● Page
Je n'ai pas réussi (ni essayé d'ailleurs) à identifier les causes des hauts et des bas… Il est sûr qu'il y a une certaine périodicité, à peu près hebdomadaire, mais quant à la corréler à une cause, bernique. Les pics ne sont ni systématiquement le lundi ni le vendredi ni le dimanche. Peut-être sont-ils dus au contenu des titres… Allez savoir ; faudra que j'essaie avec Monica Belluci.
Quant à moi, je tiens le rythme… une seule semaine d'absence totale depuis le 1er juillet 2014 et un seul jour de panique (j'ai écrit le billet le lendemain).
Côté "retours", c'est maigre mais touchant. Une collègue m'a écrit, en aparté : "j'adore ton blogue". Chacun pensera ce qu'il voudra de cette déclaration lapidaire mais ça m'a fait plaisir. Souvent on m'écrit : "je ne me sens pas capable de faire des commentaires car ça vole trop haut"… Oh les flatteurs (ou les paresseux) !
Je fais de mon mieux et je connais toutes les insuffisances de ce blogue ; mais je tiens mon sujet et pour l'instant, je n'en vois pas le bout.
Il me prend du temps, c'est sûr mais m'apprend des choses aussi.
Pour aller plus loin, il y a la création d'un site ou la publication d'un bouquin. Mais je suis effaré par le nombre de livres qui sortent et partagé entre l'envie de les lire et l'envie de me mesurer à eux.

● Votre tâche
Dans le billet de blogue ci-dessus, recopiez à l'identique tout le passage qui va de « Je n'ai pas » jusqu'à « les paresseux) ! ».

● Données
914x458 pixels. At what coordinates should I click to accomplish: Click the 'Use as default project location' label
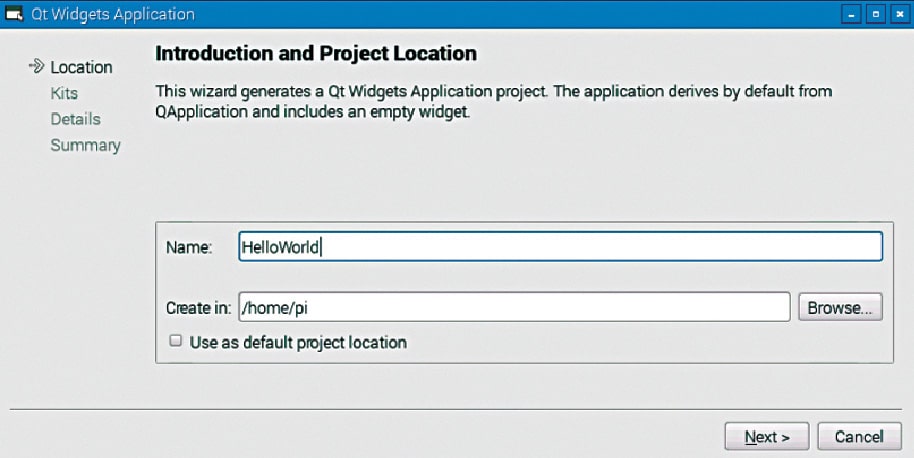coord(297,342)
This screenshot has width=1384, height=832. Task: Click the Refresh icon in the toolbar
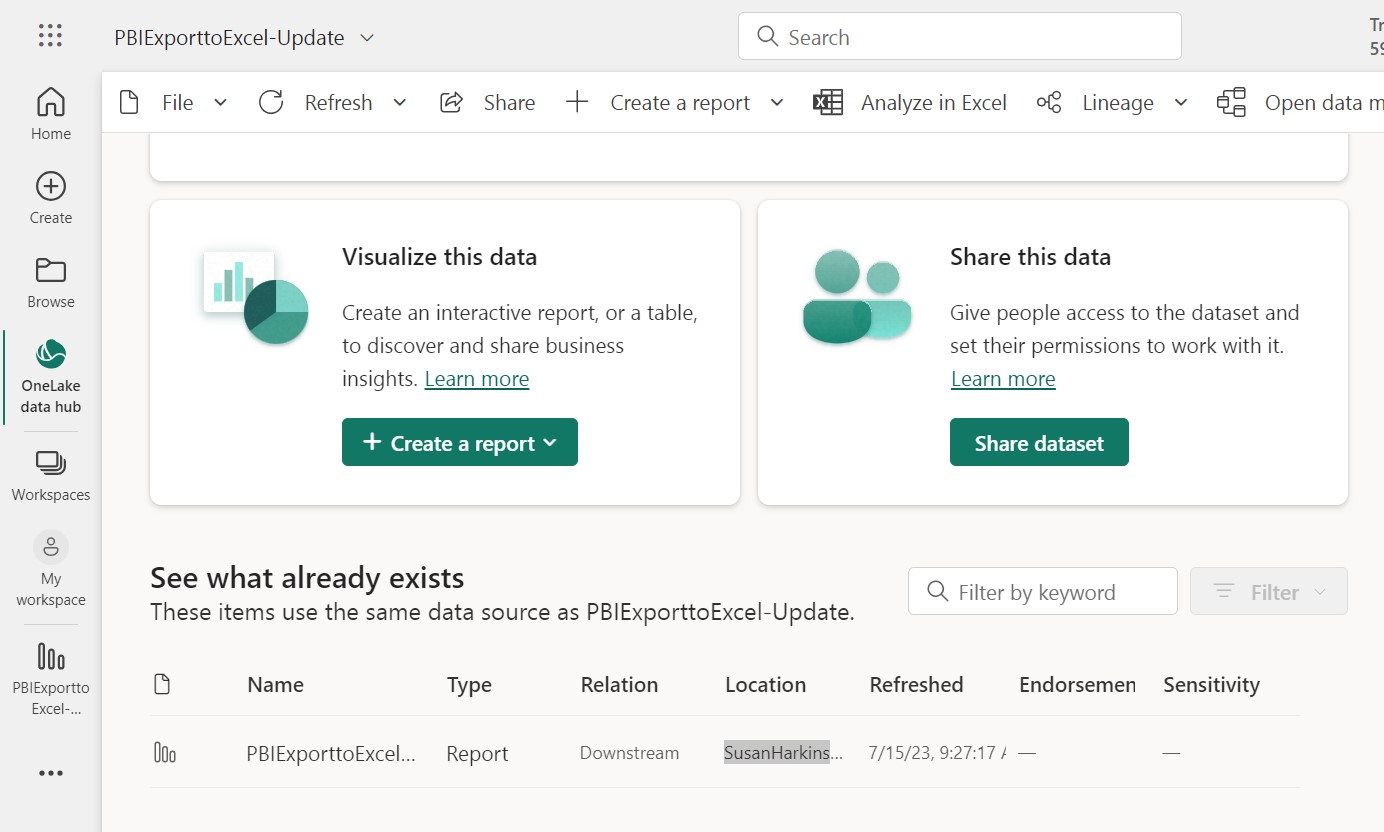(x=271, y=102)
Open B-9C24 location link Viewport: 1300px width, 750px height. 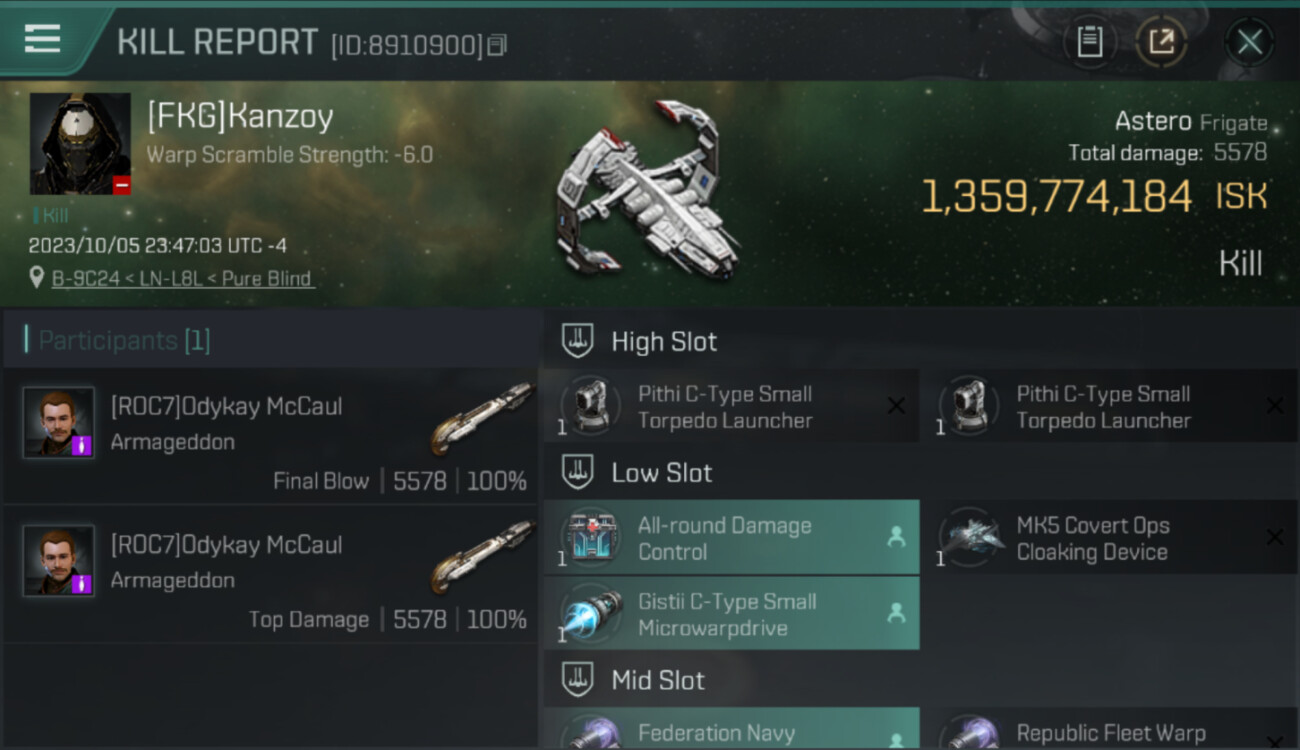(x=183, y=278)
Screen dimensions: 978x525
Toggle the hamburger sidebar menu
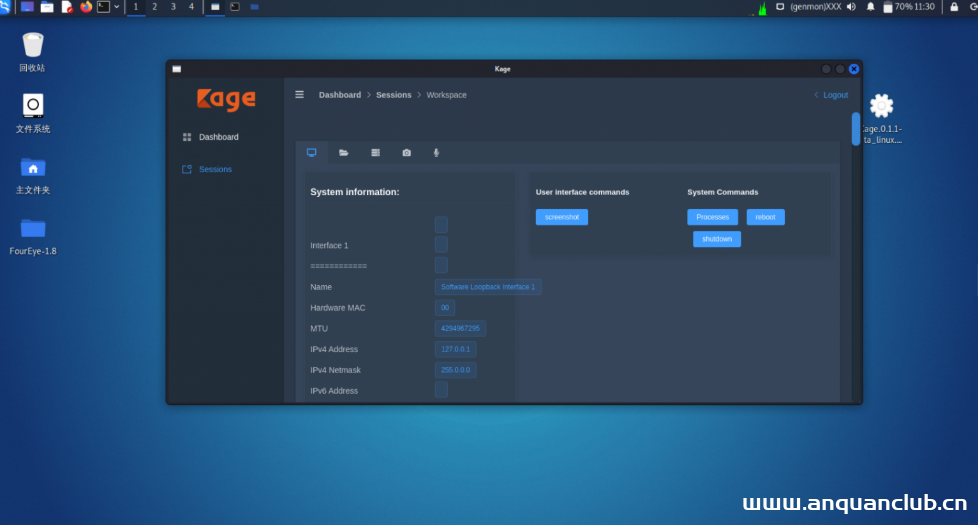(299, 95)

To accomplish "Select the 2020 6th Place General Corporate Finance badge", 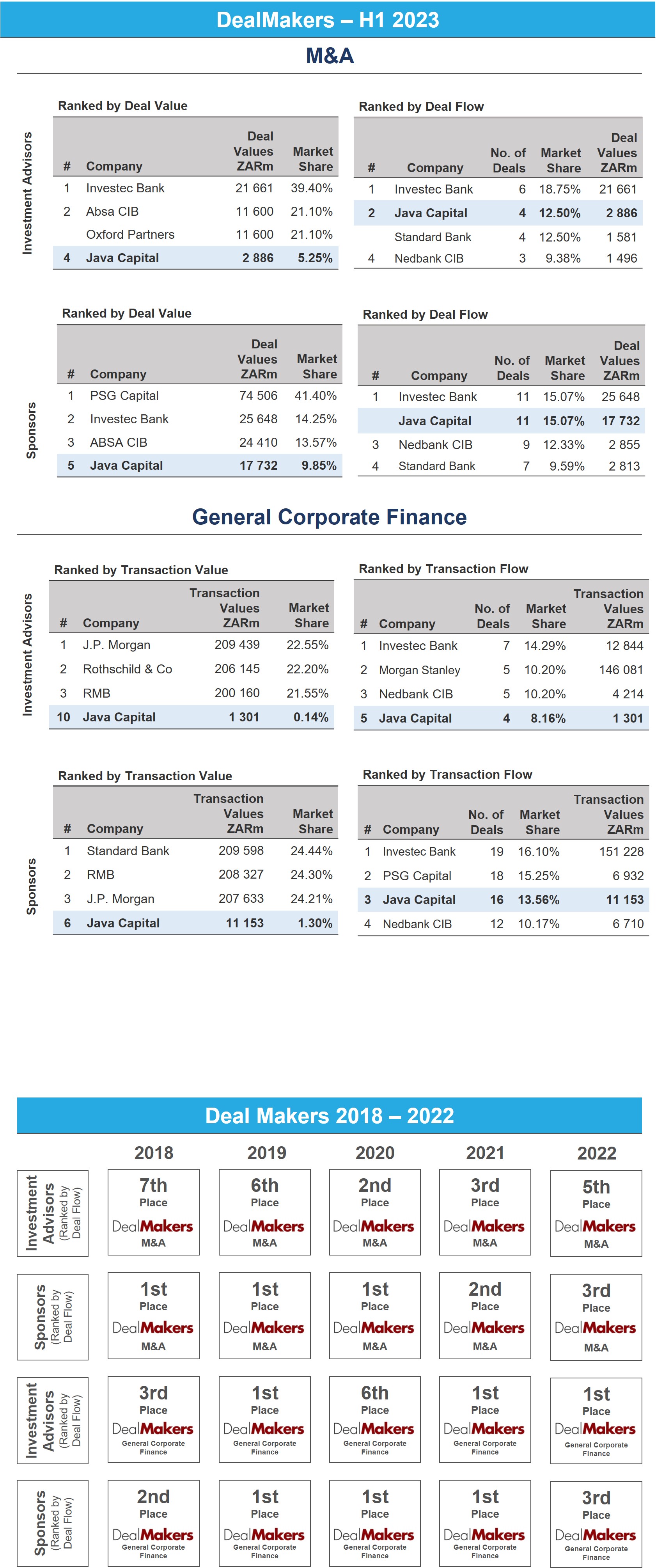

...

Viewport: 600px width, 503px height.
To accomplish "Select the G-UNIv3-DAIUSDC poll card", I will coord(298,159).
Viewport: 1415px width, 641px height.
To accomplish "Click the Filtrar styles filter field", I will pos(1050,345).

---

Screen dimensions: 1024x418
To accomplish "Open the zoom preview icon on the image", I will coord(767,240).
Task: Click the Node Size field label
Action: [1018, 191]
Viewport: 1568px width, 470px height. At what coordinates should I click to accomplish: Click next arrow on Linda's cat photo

● Corrigé de l'exercice
Je n'ai pas réussi (ni essayé d'ailleurs) à identifier les causes des hauts et des bas… Il est sûr qu'il y a une certaine périodicité, à peu près hebdomadaire, mais quant à la corréler à une cause, bernique. Les pics ne sont ni systématiquement le lundi ni le vendredi ni le dimanche. Peut-être sont-ils dus au contenu des titres… Allez savoir ; faudra que j'essaie avec Monica Belluci.
Quant à moi, je tiens le rythme… une seule semaine d'absence totale depuis le 1er juillet 2014 et un seul jour de panique (j'ai écrit le billet le lendemain).
Côté "retours", c'est maigre mais touchant. Une collègue m'a écrit, en aparté : "j'adore ton blogue". Chacun pensera ce qu'il voudra de cette déclaration lapidaire mais ça m'a fait plaisir. Souvent on m'écrit : "je ne me sens pas capable de faire des commentaires car ça vole trop haut"… Oh les flatteurs (ou les paresseux) !